[The Church of England clergyman] argued long and gently, the Roman Catholic argued long and fiercely, while the nonconformist sat as a bemused umpire between them.
Why bore you with my sad writing non-skills when you can enjoy a couple of paragraphs of Waugh?
AS MR. BENTLEY had foretold, it was not long before Ambrose found himself enrolled on the staff of the Ministry of Information. He was in fact one of the reforms introduced at the first of the many purges. Questions had been asked about the Ministry in the House of Commons; the Press, hampered in so much else, was free to exploit its own grievances. Redress was promised and after a week of intrigue the new appointments were made. Sir Philip Hesketh-Smithers went to the Folk-dancing De- partment; Mr. Pauling went to Woodcuts and Weaving; Mr. Digby-Smith was given the Arctic Circle; Mr. Bentley himself, after a dizzy period in which, for a day, he directed a film about postmen, for another day filed press-cuttings from Istanbul, and for the rest of the week supervised the staff catering, found himself at length back beside his busts in charge of the men of letters. Thirty or forty officials retired thankfully into competitive commercial life, and forty or fifty new men and women appeared to take their places; among them, he never quite knew how, Ambrose. The Press, though sceptical of good results, congratulated the public upon maintaining a system of government in which the will of the people was given such speedy effect. The lesson of the muddle at the Ministry of Information — for muddle there undoubtedly was — is not that such things occur under a democracy, but that they are susceptible to remedy, they wrote; the wind of democratic criticism has blown, clear and fresh, through the departments of the Ministry; charges have been-frankly made and frankly answered. Our enemies may ponder this portent.
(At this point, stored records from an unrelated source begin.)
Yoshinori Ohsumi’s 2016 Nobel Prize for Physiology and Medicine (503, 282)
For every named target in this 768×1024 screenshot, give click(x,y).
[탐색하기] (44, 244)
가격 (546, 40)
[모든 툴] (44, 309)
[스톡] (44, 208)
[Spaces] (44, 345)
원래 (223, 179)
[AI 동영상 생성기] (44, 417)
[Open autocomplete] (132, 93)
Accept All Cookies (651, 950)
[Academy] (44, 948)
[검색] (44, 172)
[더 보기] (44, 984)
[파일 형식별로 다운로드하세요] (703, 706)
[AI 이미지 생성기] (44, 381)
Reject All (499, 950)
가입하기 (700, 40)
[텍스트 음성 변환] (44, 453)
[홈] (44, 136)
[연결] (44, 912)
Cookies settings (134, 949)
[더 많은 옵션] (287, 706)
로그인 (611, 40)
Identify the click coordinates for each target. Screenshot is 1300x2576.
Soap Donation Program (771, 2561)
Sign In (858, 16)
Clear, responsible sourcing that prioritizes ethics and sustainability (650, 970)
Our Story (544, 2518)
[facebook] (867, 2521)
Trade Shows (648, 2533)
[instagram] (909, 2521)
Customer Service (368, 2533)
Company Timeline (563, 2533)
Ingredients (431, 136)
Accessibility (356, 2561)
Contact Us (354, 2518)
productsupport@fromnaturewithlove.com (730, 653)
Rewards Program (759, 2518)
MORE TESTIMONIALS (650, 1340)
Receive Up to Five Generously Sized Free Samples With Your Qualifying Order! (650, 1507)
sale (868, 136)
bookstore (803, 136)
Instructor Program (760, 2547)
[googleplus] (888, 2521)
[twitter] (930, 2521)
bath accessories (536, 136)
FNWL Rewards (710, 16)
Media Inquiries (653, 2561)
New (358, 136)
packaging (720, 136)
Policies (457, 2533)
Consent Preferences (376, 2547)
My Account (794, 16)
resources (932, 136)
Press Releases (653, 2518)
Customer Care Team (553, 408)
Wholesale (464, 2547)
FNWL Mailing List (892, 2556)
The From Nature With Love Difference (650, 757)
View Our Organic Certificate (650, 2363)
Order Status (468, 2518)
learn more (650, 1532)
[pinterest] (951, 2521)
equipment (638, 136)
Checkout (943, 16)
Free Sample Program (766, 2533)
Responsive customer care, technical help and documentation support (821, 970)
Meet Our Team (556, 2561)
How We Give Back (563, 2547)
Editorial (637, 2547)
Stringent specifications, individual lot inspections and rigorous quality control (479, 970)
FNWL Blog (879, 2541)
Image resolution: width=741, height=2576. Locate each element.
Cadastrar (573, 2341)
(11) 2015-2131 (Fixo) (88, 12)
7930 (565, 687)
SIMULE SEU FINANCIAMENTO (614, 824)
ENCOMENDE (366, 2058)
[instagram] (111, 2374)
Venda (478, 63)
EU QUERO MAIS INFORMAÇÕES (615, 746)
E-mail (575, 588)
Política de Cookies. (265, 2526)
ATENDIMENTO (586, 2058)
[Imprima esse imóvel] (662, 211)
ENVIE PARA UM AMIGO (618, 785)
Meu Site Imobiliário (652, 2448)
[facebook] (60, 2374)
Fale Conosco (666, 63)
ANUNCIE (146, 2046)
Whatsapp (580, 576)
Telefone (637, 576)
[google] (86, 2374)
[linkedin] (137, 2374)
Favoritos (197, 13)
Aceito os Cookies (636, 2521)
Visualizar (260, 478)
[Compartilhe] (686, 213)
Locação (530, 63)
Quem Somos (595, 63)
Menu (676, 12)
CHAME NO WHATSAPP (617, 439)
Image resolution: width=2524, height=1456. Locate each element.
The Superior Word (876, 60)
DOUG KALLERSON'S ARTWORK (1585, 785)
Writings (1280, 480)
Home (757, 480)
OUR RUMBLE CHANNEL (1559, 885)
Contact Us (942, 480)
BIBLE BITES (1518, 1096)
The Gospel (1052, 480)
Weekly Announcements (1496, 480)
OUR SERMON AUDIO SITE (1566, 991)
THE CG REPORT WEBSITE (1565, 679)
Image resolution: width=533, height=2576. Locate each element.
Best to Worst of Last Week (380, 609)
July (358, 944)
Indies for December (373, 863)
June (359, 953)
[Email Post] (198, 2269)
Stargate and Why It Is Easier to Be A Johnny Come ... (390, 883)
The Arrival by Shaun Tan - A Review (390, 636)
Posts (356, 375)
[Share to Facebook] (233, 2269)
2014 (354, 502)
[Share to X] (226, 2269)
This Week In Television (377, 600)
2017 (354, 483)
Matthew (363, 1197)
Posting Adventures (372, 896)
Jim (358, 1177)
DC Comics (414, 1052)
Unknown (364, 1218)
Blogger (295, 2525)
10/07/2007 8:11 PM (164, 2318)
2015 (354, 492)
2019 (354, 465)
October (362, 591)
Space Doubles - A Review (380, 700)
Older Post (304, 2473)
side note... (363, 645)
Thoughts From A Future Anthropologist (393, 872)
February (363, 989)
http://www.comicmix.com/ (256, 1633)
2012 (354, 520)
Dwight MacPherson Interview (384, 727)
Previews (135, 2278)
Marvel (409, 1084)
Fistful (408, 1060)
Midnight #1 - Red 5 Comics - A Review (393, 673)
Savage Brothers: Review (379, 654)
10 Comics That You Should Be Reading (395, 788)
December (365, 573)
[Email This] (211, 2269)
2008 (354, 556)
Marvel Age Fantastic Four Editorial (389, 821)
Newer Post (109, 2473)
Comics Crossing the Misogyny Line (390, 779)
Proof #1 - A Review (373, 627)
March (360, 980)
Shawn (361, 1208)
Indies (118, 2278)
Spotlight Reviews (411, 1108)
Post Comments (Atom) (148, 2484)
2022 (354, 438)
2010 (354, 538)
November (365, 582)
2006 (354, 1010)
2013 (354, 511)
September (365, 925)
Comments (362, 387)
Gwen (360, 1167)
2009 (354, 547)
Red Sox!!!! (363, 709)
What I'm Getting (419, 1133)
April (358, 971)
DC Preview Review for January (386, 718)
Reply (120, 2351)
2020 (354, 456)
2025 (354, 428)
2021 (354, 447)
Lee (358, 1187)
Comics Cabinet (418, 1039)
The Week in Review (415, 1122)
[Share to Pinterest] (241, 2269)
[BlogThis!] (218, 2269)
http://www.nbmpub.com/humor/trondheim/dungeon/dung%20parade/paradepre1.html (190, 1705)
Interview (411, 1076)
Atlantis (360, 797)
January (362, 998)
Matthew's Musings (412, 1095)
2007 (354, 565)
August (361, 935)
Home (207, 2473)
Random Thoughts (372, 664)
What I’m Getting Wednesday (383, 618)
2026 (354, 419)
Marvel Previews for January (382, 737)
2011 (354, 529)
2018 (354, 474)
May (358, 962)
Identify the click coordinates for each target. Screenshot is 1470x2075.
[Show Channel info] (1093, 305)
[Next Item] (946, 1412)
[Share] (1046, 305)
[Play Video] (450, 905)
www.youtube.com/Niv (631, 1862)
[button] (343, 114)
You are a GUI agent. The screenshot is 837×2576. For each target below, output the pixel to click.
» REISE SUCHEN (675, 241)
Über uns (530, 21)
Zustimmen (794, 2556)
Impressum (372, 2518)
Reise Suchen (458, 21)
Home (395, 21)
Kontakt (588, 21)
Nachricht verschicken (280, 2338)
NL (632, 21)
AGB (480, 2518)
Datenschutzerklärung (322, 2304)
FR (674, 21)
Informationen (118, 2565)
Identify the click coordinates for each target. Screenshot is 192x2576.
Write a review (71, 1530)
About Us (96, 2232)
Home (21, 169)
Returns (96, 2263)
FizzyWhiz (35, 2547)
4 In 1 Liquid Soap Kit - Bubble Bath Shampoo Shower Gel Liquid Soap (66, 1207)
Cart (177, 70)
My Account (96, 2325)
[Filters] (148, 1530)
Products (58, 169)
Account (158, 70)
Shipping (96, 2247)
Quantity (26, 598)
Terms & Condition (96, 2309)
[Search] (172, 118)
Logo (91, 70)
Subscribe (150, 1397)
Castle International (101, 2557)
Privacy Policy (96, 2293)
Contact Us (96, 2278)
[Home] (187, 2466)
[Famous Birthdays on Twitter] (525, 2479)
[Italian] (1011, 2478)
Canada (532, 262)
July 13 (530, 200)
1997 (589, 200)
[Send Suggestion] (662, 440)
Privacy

Ambrose’s post as sole representative of Atheism in the Religious Department was not, at this stage of the war, one of great importance. He was in no position, had he wished it, to introduce statuary into his quarters. He had for his use a single table and a single chair. He shared a room and a secretary with a fanatical young Roman Catholic layman who never tired of exposing discrepancies between Mein Kampf and the encyclical Quadragesimo anno, a bland nonconformist minister, and a Church of England clergyman who had been brought in to succeed the importer of the mahogany prie-dieu. “We must reorientate ourselves to Geneva,” this cleric said; “the first false step was taken when the Lytton report was shelved.” He argued long and gently, the Roman Catholic argued long and fiercely, while the nonconformist sat as a bemused umpire between them. Ambrose’s task consisted in representing to British and colonial atheists that Nazism was at heart agnostic with a strong tinge of religious superstition; he envied the lot of his colleagues who had at their finger-tips long authentic summaries of suppressed Sunday Schools, persecuted monks, and pagan Nordic rites. His was uphill work; he served a small and critical public; but whenever he discovered in the pile of foreign newspapers which passed from desk to desk any reference to German church-going, he circulated it to the two or three magazines devoted to his cause. He counted up the number of times the word “God” appeared in Hitler’s speeches and found the sum impressive; he wrote a pointed little article to show that Jew-baiting was religious in origin. He did his best, but time lay heavy on his hands and, more and more, as the winter wore on, he found himself slipping away from his rancorous colleagues, to the more human companionship of Mr. Bentley.